Pour retenir qu'un acte peut être interruptif de prescription tant sur le plan de l'action pénale que sur le plan civil, il convient de vérifier s'il constitue à la fois un acte de poursuite ou d'instruction et une demande en paiement ; en l'espèce, si le premier procès-verbal établi le 15 septembre 1994 constitue bien un acte de poursuite ou d'instruction interruptif de l'action répressive, il ne contient aucune indication sur le montant des sommes réclamées permettant de lui attribuer un caractère interruptif de l'action civile ; le premier procès-verbal mentionnant le montant des droits réclamés date du 19 juillet 1995, date à laquelle la prescription triennale, en matière civile, était déjà acquise. »

NOTE : Dans un arrêt HART, la Cour de cassation (Cass. Crim. HART 29 janvier 1998, Gaz.
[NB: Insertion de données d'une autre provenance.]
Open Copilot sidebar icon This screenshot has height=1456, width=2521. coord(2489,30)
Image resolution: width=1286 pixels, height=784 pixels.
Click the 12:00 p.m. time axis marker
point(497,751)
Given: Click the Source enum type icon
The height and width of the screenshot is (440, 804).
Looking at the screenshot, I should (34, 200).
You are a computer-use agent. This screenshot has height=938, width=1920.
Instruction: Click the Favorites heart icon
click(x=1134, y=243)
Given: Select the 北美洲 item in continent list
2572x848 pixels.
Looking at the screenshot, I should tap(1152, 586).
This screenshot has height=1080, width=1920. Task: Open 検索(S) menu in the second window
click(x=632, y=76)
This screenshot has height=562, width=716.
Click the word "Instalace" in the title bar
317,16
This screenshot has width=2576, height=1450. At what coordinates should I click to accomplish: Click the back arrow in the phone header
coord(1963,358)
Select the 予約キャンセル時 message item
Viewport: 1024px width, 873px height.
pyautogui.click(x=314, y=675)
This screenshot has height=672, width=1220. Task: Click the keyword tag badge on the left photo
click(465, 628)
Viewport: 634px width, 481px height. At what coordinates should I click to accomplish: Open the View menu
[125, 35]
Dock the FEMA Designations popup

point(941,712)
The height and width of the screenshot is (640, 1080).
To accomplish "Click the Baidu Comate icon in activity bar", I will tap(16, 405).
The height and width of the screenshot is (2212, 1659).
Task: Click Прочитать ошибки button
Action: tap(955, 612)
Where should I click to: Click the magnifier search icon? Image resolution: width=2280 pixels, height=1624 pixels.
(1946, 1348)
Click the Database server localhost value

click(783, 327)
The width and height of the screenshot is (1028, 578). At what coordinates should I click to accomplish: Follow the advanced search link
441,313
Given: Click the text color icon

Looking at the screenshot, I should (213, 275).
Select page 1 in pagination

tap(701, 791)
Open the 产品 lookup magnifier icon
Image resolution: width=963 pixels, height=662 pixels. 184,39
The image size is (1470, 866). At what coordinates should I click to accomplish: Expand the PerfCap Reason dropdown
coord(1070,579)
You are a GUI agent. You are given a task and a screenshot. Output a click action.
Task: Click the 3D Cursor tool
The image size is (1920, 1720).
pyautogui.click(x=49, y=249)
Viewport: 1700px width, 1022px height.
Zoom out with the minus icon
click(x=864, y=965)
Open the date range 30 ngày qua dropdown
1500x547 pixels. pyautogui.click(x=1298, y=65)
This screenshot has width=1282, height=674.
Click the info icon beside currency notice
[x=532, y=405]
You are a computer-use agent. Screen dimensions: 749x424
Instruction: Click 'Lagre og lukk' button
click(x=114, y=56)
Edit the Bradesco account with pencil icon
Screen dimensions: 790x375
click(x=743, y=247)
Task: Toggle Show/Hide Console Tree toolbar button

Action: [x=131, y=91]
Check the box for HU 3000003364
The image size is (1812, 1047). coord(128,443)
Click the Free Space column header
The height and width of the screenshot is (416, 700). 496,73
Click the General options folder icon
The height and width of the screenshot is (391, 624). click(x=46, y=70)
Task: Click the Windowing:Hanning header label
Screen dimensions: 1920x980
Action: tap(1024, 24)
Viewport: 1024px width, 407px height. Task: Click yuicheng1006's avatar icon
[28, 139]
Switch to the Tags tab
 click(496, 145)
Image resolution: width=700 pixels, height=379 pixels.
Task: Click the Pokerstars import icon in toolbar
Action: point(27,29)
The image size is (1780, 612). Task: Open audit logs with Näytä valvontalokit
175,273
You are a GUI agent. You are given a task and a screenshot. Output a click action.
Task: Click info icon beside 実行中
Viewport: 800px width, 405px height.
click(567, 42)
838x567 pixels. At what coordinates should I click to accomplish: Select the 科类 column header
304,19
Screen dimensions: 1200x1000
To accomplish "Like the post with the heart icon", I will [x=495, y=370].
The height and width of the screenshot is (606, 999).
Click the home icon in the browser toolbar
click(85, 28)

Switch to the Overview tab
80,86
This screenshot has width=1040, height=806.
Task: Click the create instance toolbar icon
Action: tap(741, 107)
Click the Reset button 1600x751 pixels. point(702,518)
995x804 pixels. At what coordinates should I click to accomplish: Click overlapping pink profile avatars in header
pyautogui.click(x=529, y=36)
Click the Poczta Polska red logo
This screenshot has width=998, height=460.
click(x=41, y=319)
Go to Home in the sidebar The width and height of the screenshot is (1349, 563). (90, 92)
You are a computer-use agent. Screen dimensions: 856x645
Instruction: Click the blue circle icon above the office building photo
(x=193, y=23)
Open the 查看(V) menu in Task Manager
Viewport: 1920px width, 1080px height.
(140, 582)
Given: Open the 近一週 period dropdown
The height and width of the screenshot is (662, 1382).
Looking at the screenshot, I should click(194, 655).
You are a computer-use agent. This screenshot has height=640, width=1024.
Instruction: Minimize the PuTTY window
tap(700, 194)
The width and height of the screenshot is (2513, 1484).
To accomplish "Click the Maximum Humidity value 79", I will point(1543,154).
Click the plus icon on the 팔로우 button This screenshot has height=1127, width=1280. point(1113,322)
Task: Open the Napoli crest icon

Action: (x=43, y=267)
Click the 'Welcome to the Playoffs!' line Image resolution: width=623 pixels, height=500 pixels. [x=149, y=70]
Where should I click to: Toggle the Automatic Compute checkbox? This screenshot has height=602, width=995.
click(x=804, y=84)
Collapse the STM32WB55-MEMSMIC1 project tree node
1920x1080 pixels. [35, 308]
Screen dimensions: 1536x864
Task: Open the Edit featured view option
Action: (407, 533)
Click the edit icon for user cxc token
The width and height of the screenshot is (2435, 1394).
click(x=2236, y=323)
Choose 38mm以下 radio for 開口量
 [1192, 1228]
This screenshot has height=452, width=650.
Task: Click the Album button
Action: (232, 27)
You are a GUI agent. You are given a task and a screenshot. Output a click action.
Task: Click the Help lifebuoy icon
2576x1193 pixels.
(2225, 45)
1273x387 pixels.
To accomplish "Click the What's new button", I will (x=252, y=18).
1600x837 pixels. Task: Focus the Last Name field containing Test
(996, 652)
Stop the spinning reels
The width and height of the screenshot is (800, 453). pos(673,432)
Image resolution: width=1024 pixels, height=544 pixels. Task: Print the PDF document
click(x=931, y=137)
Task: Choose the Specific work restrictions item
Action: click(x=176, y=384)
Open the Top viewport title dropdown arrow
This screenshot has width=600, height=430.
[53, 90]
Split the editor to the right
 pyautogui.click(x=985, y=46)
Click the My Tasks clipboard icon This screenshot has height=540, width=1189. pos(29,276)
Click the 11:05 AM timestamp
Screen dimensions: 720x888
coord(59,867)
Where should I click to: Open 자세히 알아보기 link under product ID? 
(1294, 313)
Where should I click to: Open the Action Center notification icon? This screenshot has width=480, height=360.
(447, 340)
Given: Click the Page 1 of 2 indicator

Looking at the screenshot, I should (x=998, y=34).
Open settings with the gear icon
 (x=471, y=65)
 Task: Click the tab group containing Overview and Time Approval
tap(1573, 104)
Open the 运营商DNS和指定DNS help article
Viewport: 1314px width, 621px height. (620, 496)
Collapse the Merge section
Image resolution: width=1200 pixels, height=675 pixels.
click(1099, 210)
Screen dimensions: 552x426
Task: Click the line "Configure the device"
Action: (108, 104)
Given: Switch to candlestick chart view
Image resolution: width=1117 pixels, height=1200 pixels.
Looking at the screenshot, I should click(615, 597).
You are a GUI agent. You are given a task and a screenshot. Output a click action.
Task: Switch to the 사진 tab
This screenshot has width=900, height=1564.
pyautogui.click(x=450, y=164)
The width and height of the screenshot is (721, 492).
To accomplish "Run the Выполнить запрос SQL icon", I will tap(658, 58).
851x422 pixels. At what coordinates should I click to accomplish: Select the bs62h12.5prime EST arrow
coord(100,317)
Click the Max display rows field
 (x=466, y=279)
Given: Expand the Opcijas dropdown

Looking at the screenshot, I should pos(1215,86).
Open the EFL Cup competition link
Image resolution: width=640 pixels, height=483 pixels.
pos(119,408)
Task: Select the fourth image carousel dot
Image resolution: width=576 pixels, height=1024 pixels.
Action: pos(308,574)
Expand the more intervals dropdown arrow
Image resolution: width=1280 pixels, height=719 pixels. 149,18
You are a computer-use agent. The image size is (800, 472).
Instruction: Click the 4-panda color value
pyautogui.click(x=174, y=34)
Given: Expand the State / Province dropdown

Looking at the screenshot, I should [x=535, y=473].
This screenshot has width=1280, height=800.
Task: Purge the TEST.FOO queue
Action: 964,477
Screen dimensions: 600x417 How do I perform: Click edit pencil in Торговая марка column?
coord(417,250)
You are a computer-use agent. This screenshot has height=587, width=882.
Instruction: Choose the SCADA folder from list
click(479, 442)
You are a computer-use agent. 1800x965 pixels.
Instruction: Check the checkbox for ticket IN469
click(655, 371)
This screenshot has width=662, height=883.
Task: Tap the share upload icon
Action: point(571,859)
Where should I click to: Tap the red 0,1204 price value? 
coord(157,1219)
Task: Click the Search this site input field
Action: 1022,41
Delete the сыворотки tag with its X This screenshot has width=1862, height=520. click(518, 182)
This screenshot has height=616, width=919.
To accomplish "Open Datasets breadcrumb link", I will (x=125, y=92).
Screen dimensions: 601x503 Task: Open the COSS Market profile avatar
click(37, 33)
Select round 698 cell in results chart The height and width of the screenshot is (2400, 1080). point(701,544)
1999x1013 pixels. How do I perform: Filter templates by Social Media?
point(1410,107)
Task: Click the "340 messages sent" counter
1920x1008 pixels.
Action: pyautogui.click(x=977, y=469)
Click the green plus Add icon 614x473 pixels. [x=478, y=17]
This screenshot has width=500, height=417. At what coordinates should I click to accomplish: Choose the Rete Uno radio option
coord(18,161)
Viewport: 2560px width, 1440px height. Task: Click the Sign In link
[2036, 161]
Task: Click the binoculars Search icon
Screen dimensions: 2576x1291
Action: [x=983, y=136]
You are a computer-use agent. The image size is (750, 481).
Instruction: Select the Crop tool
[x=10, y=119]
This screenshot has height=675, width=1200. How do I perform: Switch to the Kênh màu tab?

Pal. 17 juillet 1998, n°198 page 28 note GOGUEL) a jugé : « Sauf à priver de toute portée les dispositions des articles 369, 4° et 377 bis du Code des douanes, 2 et 3 du règlement CEE n°1697/79 du Conseil du 24 juillet 1979, permettant le recouvrement a posteriori des droits dus, les procès-verbaux établis par l’Administration des douanes, en ce qu’ils visent à la fois à établir l’existence d’une infraction et à asseoir l’assiette des droits à recouvrer, ont un effet interruptif non seulement à l’égard de l’action en répression des infractions douanières mais encore à l’égard de celle tendant au recouvrement de ces droits ».

Cette décision engendrait deux interprétations : sont interruptifs de prescription des actions pénale et en recouvrement des droits, soit tous les procès-verbaux de douanes, soit uniquement ceux qui visent à la fois à établir l’existence d’une infraction et à asseoir l’assiette des droits à recouvrer ».

L’application concrète par les juges du fonds des articles 352, 353 et 354 c. des douanes était très attendu.

Dans les deux décisions ci-dessus citées, les juridictions ont retenu la seconde interprétation, la plus prudente qui avait été très justement proposée par Maître GOGUEL dans son commentaire de l’arrêt Hart.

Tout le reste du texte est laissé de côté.